__Data entries__
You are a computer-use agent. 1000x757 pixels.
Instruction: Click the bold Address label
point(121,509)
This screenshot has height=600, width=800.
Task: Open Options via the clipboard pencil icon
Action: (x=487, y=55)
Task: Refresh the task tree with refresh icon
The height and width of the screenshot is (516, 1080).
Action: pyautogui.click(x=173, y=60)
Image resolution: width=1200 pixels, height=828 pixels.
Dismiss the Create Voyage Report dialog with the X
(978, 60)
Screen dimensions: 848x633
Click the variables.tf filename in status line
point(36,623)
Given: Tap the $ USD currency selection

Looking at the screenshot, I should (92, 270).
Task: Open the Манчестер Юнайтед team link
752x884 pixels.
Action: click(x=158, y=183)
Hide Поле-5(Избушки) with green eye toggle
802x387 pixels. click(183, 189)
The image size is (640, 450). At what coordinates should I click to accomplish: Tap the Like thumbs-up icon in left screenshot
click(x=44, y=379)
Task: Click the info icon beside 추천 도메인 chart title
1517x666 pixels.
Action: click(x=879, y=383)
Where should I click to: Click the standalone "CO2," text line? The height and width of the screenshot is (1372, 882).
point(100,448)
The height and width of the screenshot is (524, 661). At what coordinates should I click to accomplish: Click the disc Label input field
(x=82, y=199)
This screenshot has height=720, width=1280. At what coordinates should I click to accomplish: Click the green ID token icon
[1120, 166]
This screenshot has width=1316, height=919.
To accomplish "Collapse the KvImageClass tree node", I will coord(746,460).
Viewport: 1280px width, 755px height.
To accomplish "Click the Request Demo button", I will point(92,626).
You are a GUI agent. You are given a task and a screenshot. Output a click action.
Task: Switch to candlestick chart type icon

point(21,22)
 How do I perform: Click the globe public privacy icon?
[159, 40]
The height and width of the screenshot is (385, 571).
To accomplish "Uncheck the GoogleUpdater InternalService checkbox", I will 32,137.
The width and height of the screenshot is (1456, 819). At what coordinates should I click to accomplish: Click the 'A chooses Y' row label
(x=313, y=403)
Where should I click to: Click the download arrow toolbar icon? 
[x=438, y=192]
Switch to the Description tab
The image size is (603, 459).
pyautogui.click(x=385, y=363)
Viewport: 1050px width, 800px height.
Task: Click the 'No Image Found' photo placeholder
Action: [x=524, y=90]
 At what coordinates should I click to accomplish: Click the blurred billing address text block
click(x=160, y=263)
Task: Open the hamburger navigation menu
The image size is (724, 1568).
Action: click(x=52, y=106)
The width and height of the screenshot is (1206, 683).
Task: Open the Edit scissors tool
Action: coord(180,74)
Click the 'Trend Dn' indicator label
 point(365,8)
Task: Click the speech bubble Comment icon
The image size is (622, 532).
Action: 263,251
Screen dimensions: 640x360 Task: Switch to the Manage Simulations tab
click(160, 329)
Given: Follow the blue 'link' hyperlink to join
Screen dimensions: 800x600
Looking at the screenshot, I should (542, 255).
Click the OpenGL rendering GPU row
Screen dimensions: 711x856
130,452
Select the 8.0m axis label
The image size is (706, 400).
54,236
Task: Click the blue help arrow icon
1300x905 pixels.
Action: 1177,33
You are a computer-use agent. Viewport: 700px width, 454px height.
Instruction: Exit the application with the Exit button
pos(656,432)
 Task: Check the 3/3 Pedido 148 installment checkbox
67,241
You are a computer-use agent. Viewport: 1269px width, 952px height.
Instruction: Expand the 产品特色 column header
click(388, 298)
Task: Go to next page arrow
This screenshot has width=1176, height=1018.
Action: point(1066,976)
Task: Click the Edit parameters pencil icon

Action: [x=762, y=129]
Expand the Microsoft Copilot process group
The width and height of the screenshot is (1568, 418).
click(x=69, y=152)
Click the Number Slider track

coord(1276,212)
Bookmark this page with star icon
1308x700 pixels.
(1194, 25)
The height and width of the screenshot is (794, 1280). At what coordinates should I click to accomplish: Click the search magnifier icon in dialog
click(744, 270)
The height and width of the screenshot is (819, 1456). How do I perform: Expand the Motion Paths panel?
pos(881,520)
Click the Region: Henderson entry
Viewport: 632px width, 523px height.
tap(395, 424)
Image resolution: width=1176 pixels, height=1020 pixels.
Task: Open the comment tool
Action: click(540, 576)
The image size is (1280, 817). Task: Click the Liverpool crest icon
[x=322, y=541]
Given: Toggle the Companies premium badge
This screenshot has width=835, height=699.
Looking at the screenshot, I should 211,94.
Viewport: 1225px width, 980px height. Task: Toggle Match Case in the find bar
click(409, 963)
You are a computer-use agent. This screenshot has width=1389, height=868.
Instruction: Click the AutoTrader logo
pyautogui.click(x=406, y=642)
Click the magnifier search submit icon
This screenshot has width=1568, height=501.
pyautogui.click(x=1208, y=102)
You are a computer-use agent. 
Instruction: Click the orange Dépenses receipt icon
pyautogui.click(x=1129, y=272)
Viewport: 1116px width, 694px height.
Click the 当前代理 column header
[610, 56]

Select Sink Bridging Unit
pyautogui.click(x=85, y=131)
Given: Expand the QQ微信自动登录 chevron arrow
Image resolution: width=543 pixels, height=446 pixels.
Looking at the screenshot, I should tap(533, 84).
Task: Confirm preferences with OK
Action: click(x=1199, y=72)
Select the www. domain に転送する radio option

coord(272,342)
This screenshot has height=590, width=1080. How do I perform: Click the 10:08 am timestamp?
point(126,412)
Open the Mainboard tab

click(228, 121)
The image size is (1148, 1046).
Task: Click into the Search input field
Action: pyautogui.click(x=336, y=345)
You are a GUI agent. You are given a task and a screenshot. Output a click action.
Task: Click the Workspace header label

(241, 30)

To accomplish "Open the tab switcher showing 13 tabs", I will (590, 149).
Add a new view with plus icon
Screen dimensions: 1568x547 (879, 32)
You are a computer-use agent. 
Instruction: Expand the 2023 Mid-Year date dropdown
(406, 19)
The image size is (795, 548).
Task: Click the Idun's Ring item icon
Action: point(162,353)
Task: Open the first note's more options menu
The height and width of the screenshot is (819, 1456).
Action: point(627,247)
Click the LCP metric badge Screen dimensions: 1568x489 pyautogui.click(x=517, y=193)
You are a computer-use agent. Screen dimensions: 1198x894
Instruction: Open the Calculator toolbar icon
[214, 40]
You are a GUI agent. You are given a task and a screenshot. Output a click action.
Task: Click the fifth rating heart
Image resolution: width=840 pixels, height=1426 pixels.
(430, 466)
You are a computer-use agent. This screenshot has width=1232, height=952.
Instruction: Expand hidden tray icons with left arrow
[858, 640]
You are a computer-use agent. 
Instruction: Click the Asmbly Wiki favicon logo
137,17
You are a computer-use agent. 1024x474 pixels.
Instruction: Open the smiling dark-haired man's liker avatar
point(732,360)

__REQUIRED ACTION__
The expected output is one number, the tally of lines above containing "blue".

__ANSWER FOR THIS EXERCISE__
2